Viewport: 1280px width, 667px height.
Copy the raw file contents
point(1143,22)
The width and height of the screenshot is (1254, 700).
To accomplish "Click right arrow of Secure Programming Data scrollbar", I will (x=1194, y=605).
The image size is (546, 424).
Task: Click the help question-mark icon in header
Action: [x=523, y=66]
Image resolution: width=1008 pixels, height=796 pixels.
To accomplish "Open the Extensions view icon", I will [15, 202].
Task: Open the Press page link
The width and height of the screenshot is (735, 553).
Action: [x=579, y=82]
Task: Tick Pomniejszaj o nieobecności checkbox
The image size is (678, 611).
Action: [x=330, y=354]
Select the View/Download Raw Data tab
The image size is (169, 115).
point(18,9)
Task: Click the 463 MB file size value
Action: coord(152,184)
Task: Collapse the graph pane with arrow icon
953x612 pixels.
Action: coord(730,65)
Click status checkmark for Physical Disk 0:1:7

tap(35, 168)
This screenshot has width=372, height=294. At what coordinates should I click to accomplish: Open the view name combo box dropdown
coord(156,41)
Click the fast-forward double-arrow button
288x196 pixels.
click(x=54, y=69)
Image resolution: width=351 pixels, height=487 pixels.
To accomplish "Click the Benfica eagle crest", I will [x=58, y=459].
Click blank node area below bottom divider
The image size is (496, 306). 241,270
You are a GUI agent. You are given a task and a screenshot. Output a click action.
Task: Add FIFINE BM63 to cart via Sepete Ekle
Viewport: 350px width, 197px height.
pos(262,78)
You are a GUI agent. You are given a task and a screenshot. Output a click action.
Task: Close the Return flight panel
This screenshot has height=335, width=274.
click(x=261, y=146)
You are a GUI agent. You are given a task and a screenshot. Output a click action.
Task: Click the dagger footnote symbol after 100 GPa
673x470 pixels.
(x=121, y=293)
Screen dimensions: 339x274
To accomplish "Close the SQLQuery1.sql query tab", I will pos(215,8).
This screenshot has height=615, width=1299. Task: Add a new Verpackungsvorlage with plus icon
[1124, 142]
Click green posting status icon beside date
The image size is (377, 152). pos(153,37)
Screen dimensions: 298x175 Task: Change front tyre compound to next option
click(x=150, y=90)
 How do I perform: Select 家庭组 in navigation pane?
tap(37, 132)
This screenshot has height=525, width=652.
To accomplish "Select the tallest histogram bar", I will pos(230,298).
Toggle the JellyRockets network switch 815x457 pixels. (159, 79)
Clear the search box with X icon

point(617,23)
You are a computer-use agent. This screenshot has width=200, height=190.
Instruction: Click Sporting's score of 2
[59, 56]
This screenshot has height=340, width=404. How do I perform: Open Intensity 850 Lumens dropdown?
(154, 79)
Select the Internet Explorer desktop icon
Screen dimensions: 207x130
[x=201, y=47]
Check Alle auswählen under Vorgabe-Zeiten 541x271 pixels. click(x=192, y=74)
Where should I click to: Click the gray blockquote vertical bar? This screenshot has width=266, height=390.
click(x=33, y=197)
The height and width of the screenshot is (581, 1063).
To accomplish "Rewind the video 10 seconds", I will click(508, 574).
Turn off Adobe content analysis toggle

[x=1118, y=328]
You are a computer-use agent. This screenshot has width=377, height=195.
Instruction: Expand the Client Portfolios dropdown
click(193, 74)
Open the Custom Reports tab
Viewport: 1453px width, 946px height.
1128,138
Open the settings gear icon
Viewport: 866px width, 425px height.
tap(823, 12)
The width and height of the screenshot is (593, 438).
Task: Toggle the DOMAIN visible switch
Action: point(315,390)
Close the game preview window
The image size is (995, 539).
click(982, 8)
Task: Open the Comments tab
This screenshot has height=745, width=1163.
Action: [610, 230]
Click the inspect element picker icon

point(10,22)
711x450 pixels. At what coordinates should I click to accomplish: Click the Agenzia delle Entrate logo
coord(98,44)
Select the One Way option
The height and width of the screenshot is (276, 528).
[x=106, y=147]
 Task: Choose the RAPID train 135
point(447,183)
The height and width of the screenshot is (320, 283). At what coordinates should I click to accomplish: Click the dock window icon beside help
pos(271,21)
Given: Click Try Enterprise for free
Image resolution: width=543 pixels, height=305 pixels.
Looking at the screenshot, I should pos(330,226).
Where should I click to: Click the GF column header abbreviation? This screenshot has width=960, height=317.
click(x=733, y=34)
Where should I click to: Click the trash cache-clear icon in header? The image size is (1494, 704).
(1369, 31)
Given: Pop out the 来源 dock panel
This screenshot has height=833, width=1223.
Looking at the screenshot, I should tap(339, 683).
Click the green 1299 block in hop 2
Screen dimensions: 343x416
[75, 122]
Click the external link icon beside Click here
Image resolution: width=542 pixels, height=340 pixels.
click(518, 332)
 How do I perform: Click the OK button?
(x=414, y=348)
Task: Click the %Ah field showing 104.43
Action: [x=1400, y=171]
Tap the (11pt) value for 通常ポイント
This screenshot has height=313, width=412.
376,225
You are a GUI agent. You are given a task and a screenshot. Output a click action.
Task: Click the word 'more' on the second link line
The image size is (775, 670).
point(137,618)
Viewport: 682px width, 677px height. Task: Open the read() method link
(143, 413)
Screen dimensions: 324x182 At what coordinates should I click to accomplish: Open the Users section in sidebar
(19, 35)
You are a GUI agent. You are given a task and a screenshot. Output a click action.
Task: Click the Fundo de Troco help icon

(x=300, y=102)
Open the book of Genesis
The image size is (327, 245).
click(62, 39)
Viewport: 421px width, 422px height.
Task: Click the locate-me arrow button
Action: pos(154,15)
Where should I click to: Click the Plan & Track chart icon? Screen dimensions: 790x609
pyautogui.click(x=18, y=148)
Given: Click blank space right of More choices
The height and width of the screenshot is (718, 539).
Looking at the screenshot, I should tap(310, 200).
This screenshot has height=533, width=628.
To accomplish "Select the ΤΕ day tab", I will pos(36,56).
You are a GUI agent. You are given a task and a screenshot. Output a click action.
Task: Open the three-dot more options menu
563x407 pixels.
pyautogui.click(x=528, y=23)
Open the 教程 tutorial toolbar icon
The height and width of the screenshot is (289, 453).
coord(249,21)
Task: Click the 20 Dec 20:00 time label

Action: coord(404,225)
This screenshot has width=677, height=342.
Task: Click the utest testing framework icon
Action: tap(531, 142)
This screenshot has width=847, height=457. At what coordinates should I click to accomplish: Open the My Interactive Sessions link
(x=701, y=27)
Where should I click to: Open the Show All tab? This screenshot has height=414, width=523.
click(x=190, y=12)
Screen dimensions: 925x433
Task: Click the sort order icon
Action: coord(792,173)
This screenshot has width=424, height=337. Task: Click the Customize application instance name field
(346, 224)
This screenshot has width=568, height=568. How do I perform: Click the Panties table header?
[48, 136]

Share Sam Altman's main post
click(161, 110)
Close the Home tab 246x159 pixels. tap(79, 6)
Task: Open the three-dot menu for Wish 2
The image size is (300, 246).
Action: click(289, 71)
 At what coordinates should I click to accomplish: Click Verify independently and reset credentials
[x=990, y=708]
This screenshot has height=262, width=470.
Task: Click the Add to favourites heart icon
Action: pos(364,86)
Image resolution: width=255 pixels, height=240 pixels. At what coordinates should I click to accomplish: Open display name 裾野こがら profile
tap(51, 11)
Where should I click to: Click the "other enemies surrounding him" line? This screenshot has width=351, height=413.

══════

### YOUR GOAL
From the data above, extract every line in its exact form.

### SOLUTION TO THE PROBLEM
Viewport: 1280px width, 667px height.
Copy the raw file contents
point(1143,22)
The width and height of the screenshot is (1254, 700).
To accomplish "Click right arrow of Secure Programming Data scrollbar", I will (x=1194, y=605).
The image size is (546, 424).
Task: Click the help question-mark icon in header
Action: [x=523, y=66]
Image resolution: width=1008 pixels, height=796 pixels.
To accomplish "Open the Extensions view icon", I will [15, 202].
Task: Open the Press page link
The width and height of the screenshot is (735, 553).
Action: [x=579, y=82]
Task: Tick Pomniejszaj o nieobecności checkbox
The image size is (678, 611).
Action: [x=330, y=354]
Select the View/Download Raw Data tab
The image size is (169, 115).
point(18,9)
Task: Click the 463 MB file size value
Action: coord(152,184)
Task: Collapse the graph pane with arrow icon
953x612 pixels.
Action: coord(730,65)
Click status checkmark for Physical Disk 0:1:7

tap(35, 168)
This screenshot has width=372, height=294. At what coordinates should I click to accomplish: Open the view name combo box dropdown
coord(156,41)
Click the fast-forward double-arrow button
288x196 pixels.
click(x=54, y=69)
Image resolution: width=351 pixels, height=487 pixels.
To accomplish "Click the Benfica eagle crest", I will [x=58, y=459].
Click blank node area below bottom divider
The image size is (496, 306). 241,270
You are a GUI agent. You are given a task and a screenshot. Output a click action.
Task: Add FIFINE BM63 to cart via Sepete Ekle
Viewport: 350px width, 197px height.
pos(262,78)
You are a GUI agent. You are given a task and a screenshot. Output a click action.
Task: Close the Return flight panel
This screenshot has height=335, width=274.
click(x=261, y=146)
You are a GUI agent. You are given a task and a screenshot. Output a click action.
Task: Click the dagger footnote symbol after 100 GPa
673x470 pixels.
(x=121, y=293)
Screen dimensions: 339x274
To accomplish "Close the SQLQuery1.sql query tab", I will pos(215,8).
This screenshot has height=615, width=1299. Task: Add a new Verpackungsvorlage with plus icon
[1124, 142]
Click green posting status icon beside date
The image size is (377, 152). pos(153,37)
Screen dimensions: 298x175 Task: Change front tyre compound to next option
click(x=150, y=90)
 How do I perform: Select 家庭组 in navigation pane?
tap(37, 132)
This screenshot has height=525, width=652.
To accomplish "Select the tallest histogram bar", I will pos(230,298).
Toggle the JellyRockets network switch 815x457 pixels. (159, 79)
Clear the search box with X icon

point(617,23)
You are a computer-use agent. This screenshot has width=200, height=190.
Instruction: Click Sporting's score of 2
[59, 56]
This screenshot has height=340, width=404. How do I perform: Open Intensity 850 Lumens dropdown?
(154, 79)
Select the Internet Explorer desktop icon
Screen dimensions: 207x130
[x=201, y=47]
Check Alle auswählen under Vorgabe-Zeiten 541x271 pixels. click(x=192, y=74)
Where should I click to: Click the gray blockquote vertical bar? This screenshot has width=266, height=390.
click(x=33, y=197)
The height and width of the screenshot is (581, 1063).
To accomplish "Rewind the video 10 seconds", I will click(508, 574).
Turn off Adobe content analysis toggle

[x=1118, y=328]
You are a computer-use agent. This screenshot has width=377, height=195.
Instruction: Expand the Client Portfolios dropdown
click(193, 74)
Open the Custom Reports tab
Viewport: 1453px width, 946px height.
1128,138
Open the settings gear icon
Viewport: 866px width, 425px height.
tap(823, 12)
The width and height of the screenshot is (593, 438).
Task: Toggle the DOMAIN visible switch
Action: point(315,390)
Close the game preview window
The image size is (995, 539).
click(982, 8)
Task: Open the Comments tab
This screenshot has height=745, width=1163.
Action: [610, 230]
Click the inspect element picker icon

point(10,22)
711x450 pixels. At what coordinates should I click to accomplish: Click the Agenzia delle Entrate logo
coord(98,44)
Select the One Way option
The height and width of the screenshot is (276, 528).
[x=106, y=147]
 Task: Choose the RAPID train 135
point(447,183)
The height and width of the screenshot is (320, 283). At what coordinates should I click to accomplish: Click the dock window icon beside help
pos(271,21)
Given: Click Try Enterprise for free
Image resolution: width=543 pixels, height=305 pixels.
Looking at the screenshot, I should pos(330,226).
Where should I click to: Click the GF column header abbreviation? This screenshot has width=960, height=317.
click(x=733, y=34)
Where should I click to: Click the trash cache-clear icon in header? The image size is (1494, 704).
(1369, 31)
Given: Pop out the 来源 dock panel
This screenshot has height=833, width=1223.
Looking at the screenshot, I should tap(339, 683).
Click the green 1299 block in hop 2
Screen dimensions: 343x416
[75, 122]
Click the external link icon beside Click here
Image resolution: width=542 pixels, height=340 pixels.
click(518, 332)
 How do I perform: Click the OK button?
(x=414, y=348)
Task: Click the %Ah field showing 104.43
Action: [x=1400, y=171]
Tap the (11pt) value for 通常ポイント
This screenshot has height=313, width=412.
376,225
You are a GUI agent. You are given a task and a screenshot. Output a click action.
Task: Click the word 'more' on the second link line
The image size is (775, 670).
point(137,618)
Viewport: 682px width, 677px height. Task: Open the read() method link
(143, 413)
Screen dimensions: 324x182 At what coordinates should I click to accomplish: Open the Users section in sidebar
(19, 35)
You are a GUI agent. You are given a task and a screenshot. Output a click action.
Task: Click the Fundo de Troco help icon

(x=300, y=102)
Open the book of Genesis
The image size is (327, 245).
click(62, 39)
Viewport: 421px width, 422px height.
Task: Click the locate-me arrow button
Action: pos(154,15)
Where should I click to: Click the Plan & Track chart icon? Screen dimensions: 790x609
pyautogui.click(x=18, y=148)
Given: Click blank space right of More choices
The height and width of the screenshot is (718, 539).
Looking at the screenshot, I should tap(310, 200).
This screenshot has height=533, width=628.
To accomplish "Select the ΤΕ day tab", I will pos(36,56).
You are a GUI agent. You are given a task and a screenshot. Output a click action.
Task: Open the three-dot more options menu
563x407 pixels.
pyautogui.click(x=528, y=23)
Open the 教程 tutorial toolbar icon
The height and width of the screenshot is (289, 453).
coord(249,21)
Task: Click the 20 Dec 20:00 time label

Action: coord(404,225)
This screenshot has width=677, height=342.
Task: Click the utest testing framework icon
Action: tap(531, 142)
This screenshot has width=847, height=457. At what coordinates should I click to accomplish: Open the My Interactive Sessions link
(x=701, y=27)
Where should I click to: Open the Show All tab? This screenshot has height=414, width=523.
click(x=190, y=12)
Screen dimensions: 925x433
Task: Click the sort order icon
Action: coord(792,173)
This screenshot has width=424, height=337. Task: Click the Customize application instance name field
(346, 224)
This screenshot has width=568, height=568. How do I perform: Click the Panties table header?
[48, 136]

Share Sam Altman's main post
click(161, 110)
Close the Home tab 246x159 pixels. tap(79, 6)
Task: Open the three-dot menu for Wish 2
The image size is (300, 246).
Action: click(289, 71)
 At what coordinates should I click to accomplish: Click Verify independently and reset credentials
[x=990, y=708]
This screenshot has height=262, width=470.
Task: Click the Add to favourites heart icon
Action: pos(364,86)
Image resolution: width=255 pixels, height=240 pixels. At what coordinates should I click to accomplish: Open display name 裾野こがら profile
tap(51, 11)
Where should I click to: Click the "other enemies surrounding him" line? This screenshot has width=351, height=413.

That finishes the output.